**PROVIDED DATA**
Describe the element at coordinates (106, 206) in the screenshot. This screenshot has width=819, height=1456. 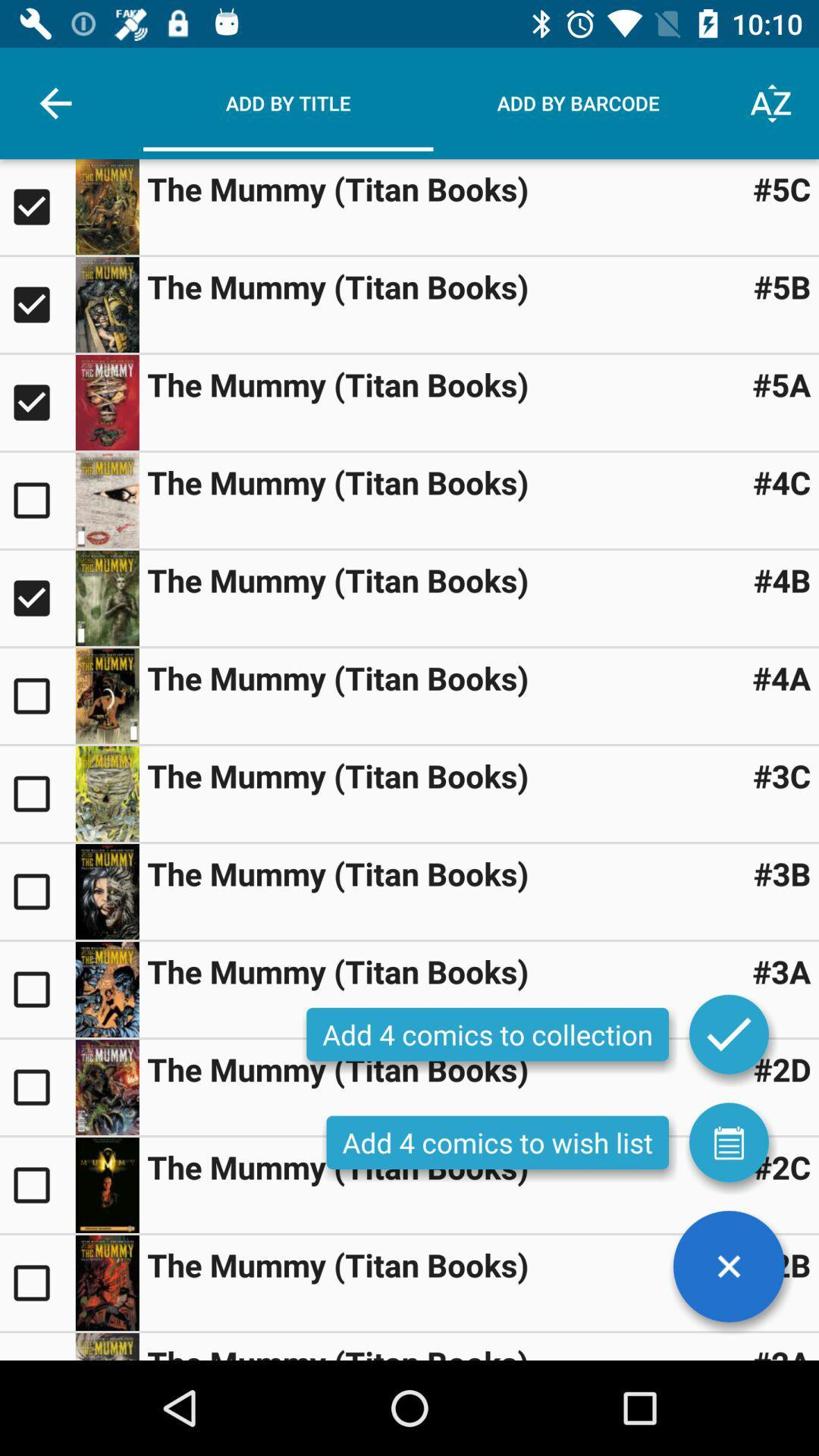
I see `book image` at that location.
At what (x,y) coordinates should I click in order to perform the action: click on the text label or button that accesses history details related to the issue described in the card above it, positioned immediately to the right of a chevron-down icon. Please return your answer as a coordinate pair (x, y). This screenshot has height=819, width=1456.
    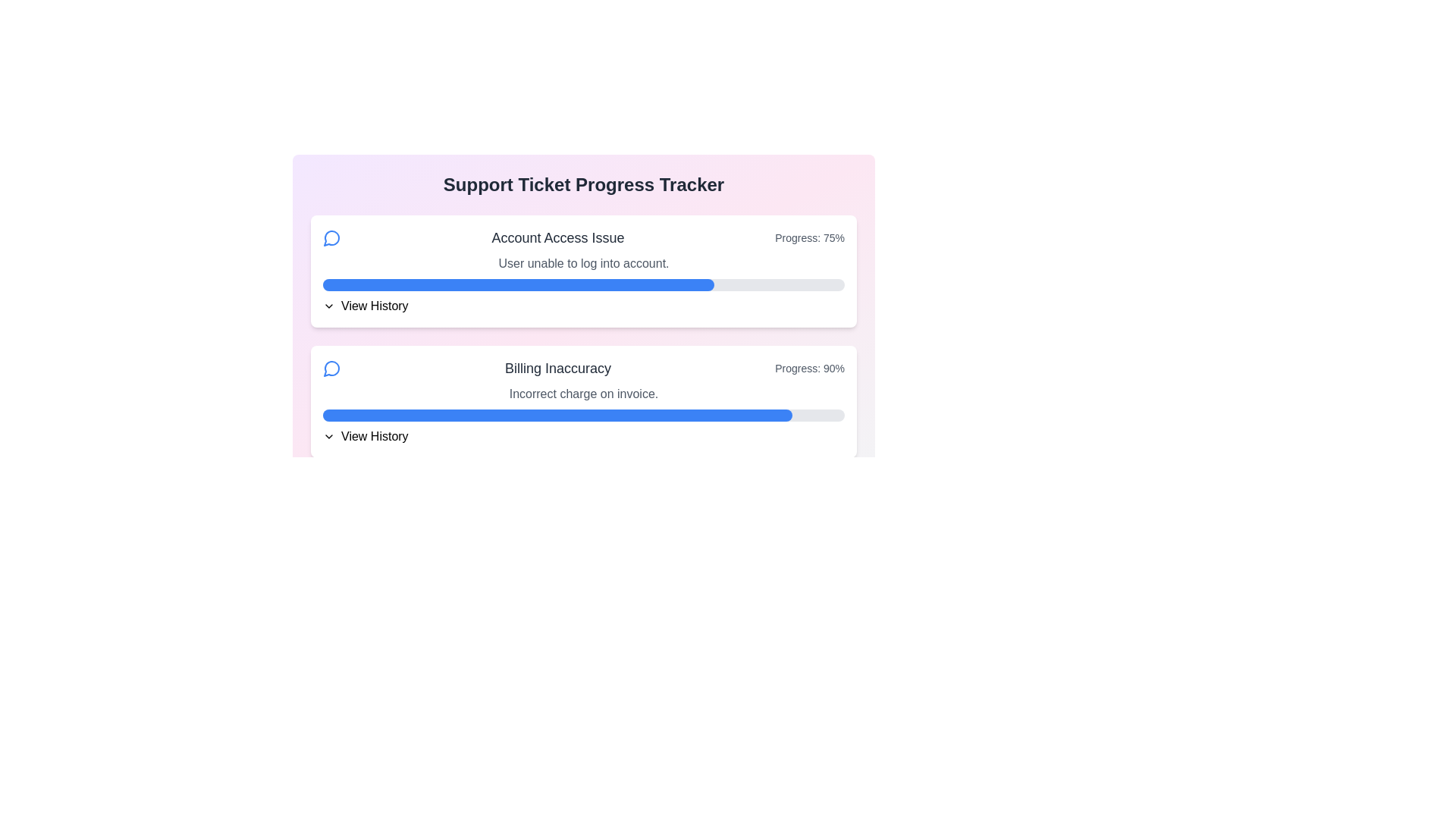
    Looking at the image, I should click on (375, 306).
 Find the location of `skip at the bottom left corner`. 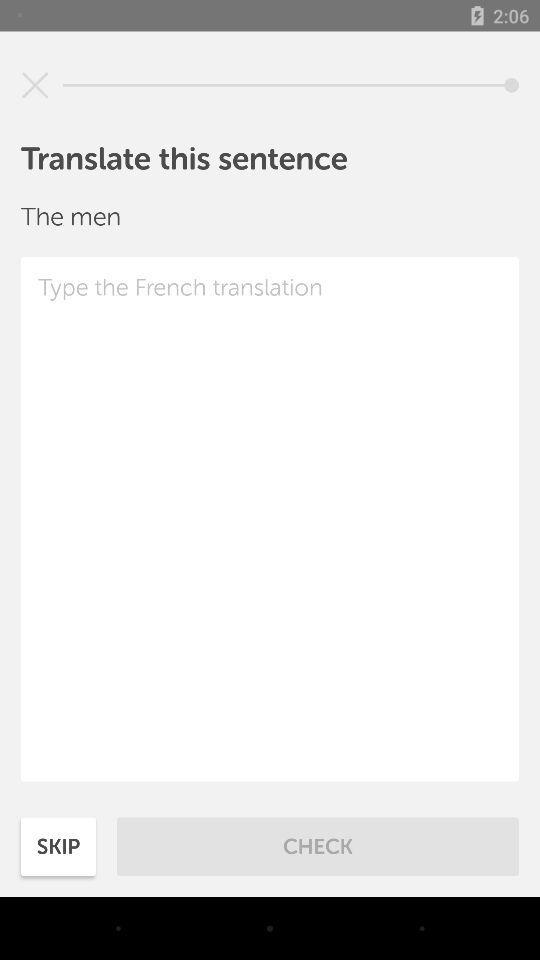

skip at the bottom left corner is located at coordinates (58, 845).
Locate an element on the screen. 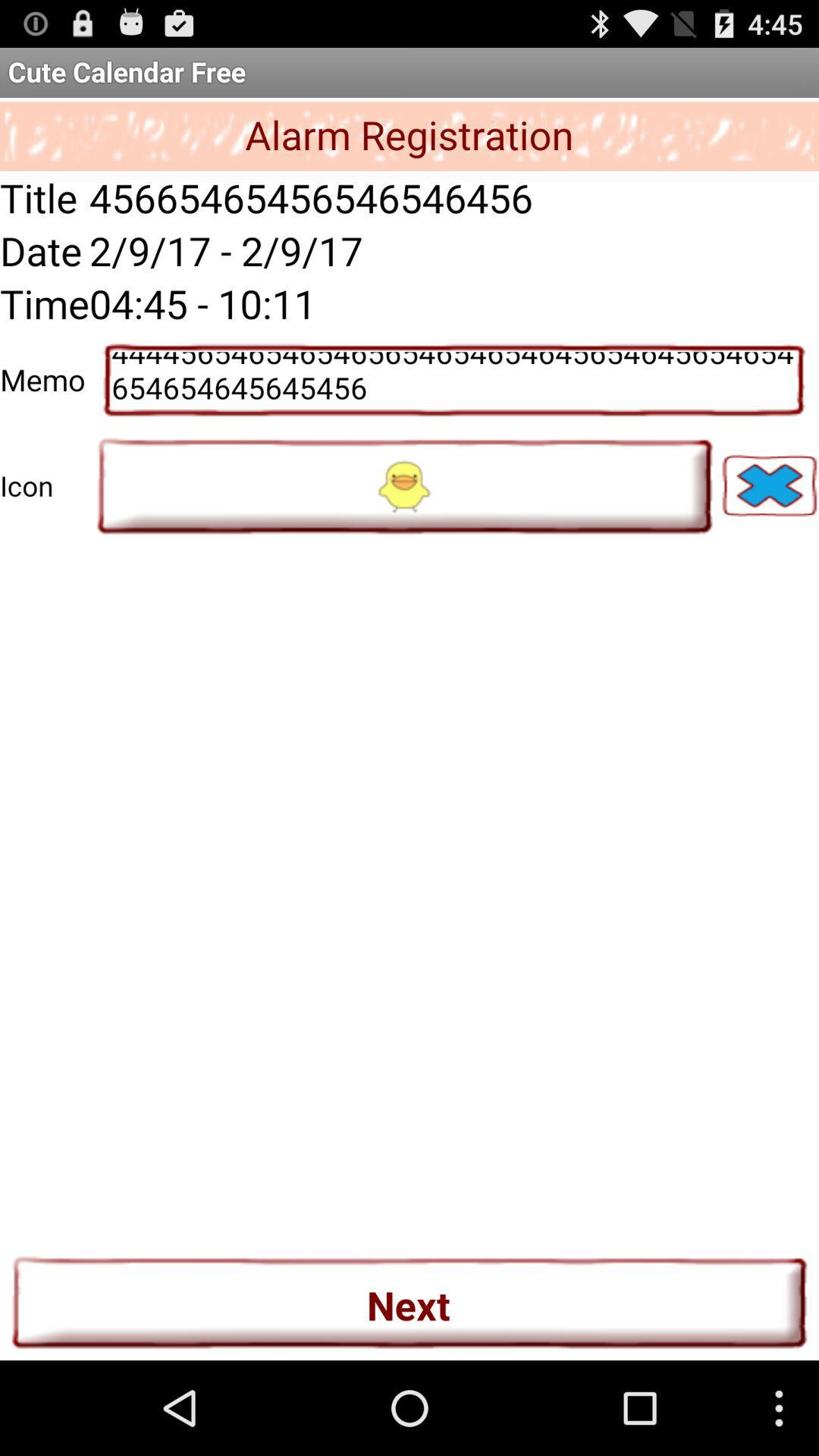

**YOUR GOAL**
Please write out everything from the line containing "At what (x,y)" down to the line containing "Looking at the", both of those lines included, and leave the pictures out of your answer.

**ANSWER IN FULL**
At what (x,y) coordinates should I click in order to perform the action: click on the text label or button that accesses history details related to the issue described in the card above it, positioned immediately to the right of a chevron-down icon. Please return your answer as a coordinate pair (x, y). This screenshot has height=819, width=1456.
    Looking at the image, I should click on (375, 306).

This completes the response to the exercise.